The best-performing stocks will be outside the US after a decade of underperforming. 3 enticing markets, according to William Blair.

Global stock market

For the last decade, US stocks have outperformed the rest of the world, thanks to low interest rates and high corporate earnings.

But that could be set to change, according to William Blair’s global equity team.

“Several factors are making non-U.S. markets more attractive, including lower valuation, less concentrated opportunity set, and country-specific factors,” the bank said in a recent note.

With inflation and rates lower outside of the US, valuations have become more attractive overseas. And with most of the US stock market’s gains coming from the top 10% of companies, the bank believes that international markets have a more sustainable value creation trajectory.

The bank identified three non-US markets in particular that are positioned for explosive growth opportunities in the coming years: Japan, Europe, and India.


A decade of US outperformance might be coming to an end

The low-interest-rate environment that boosted corporate America and US GDP growth for the last decade could be coming to an end.

**TASK OBJECTIVE**
Carry on the article above about non-US stock markets, starting after its final sentence.

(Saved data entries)
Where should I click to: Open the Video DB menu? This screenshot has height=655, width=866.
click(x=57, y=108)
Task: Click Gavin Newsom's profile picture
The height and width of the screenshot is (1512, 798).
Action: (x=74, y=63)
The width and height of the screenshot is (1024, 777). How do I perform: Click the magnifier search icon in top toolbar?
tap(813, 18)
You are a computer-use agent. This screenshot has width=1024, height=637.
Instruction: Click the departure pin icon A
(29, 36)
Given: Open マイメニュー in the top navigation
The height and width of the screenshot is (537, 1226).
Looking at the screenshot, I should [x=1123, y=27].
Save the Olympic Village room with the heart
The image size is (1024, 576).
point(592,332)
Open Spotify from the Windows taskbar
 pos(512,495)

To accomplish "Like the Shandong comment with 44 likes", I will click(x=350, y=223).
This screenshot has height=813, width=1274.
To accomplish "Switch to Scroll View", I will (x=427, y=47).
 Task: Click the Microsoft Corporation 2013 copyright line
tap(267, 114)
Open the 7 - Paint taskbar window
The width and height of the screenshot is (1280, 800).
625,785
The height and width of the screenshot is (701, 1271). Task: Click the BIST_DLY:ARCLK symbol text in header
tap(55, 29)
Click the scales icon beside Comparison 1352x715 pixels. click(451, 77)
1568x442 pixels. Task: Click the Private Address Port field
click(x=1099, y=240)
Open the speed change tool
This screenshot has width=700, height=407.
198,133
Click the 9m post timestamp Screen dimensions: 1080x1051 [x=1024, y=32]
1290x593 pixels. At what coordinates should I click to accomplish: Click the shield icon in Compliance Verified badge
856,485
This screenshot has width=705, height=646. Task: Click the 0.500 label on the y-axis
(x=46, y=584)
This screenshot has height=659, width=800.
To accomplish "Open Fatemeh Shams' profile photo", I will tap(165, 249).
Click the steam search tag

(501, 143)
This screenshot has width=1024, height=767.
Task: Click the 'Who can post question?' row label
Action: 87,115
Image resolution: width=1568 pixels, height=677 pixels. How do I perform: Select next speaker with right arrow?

**RESPONSE FOR THIS EXERCISE**
While markets are all but certain of a September rate cut after last week’s Jackson Hole symposium, there’s still uncertainty about just how fast and how much the Fed plans to cut. Outside of the country, however, rates are generally expected to be lower, the bank said, creating a better macroeconomic environment for equities.

Additionally, a large part of US outperformance is due to concentration among the biggest companies, with the top 10% of companies responsible for 80% of cash-flow profits and 70% of total market capitalization. This situation makes the US market overdependent on a select few names and susceptible to heightened volatility, the bank said.

Don’t count on the current US winners to remain at the top forever, according to William Blair.

“Historical shifts in the ranks of the largest companies suggest that today’s dominant players may not maintain their positions indefinitely,” the bank said.

Against this backdrop, global trade flows are also changing to favor international equities, according to the bank. Exports between emerging markets are increasing, strengthening the economies of international countries. As China develops, other Asian countries are increasing their market share in manufactured goods. And the ongoing conflict between Russia and Ukraine has redirected energy trade routes, resulting in more oil exports redirecting eastward and bolstering the economies of countries like India.


3 rising stars in the global economy

William Blair’s global equity team sees growth opportunities across all areas of the global economy. As shown below, international companies comprise the bulk of sustainable value-creation opportunities within each sector. Sustainable value creation is a metric used by William Blair to judge a company’s quality based on its return on invested capital, return on equity, and free cash flow margin.

The bank believes three markets in particular will take off in the coming years.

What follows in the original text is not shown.